__AIM OF THE EXERCISE__. Tally the lines of the data below that contain the string "Viewport", treating uppercase and lowercase as different, and give only the resulting number.

__RECORDS FOR PROCESSING__.
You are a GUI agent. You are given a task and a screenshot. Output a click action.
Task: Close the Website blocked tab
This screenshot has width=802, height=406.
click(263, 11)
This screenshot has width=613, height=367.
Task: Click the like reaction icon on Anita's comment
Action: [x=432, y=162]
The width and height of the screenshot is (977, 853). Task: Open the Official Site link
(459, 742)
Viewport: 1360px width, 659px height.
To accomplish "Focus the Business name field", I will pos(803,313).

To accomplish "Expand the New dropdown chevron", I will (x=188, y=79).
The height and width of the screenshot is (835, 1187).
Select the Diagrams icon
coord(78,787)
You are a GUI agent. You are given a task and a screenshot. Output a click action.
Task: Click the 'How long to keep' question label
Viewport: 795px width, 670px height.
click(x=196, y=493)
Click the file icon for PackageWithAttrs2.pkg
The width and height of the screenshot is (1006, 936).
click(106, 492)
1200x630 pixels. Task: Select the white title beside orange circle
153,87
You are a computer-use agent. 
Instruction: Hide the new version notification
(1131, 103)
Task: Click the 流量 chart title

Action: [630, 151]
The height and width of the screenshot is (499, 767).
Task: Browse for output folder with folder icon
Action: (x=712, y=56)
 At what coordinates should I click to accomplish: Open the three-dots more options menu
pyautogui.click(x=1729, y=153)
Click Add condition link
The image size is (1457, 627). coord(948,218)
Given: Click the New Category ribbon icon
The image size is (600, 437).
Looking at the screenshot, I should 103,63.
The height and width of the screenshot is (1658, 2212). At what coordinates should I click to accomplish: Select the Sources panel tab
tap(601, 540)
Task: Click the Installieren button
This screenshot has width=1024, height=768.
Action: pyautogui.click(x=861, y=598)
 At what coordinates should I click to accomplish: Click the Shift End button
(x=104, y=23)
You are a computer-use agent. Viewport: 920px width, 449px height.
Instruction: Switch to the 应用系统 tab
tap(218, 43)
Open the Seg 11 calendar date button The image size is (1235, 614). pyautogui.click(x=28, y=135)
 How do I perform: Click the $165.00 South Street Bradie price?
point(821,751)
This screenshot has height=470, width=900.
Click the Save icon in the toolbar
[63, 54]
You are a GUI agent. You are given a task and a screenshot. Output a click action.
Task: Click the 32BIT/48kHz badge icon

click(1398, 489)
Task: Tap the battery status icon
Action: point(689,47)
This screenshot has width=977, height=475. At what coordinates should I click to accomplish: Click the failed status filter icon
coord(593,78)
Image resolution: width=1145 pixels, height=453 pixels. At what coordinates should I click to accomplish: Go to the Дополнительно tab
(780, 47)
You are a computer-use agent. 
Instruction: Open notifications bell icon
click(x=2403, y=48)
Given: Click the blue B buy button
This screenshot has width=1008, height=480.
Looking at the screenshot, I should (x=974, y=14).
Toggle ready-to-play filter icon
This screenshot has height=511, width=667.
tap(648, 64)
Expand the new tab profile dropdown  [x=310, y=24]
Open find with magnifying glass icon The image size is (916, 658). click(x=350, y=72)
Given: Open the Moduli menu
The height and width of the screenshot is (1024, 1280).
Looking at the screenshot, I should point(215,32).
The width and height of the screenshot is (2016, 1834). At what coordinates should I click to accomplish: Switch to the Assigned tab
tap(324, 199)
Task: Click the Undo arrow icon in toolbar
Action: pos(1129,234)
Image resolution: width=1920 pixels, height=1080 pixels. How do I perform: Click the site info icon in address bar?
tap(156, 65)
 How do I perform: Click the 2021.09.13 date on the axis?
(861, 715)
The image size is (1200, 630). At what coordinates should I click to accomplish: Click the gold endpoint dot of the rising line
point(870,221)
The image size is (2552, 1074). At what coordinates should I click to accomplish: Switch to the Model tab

__OUTPUT BELOW__. 3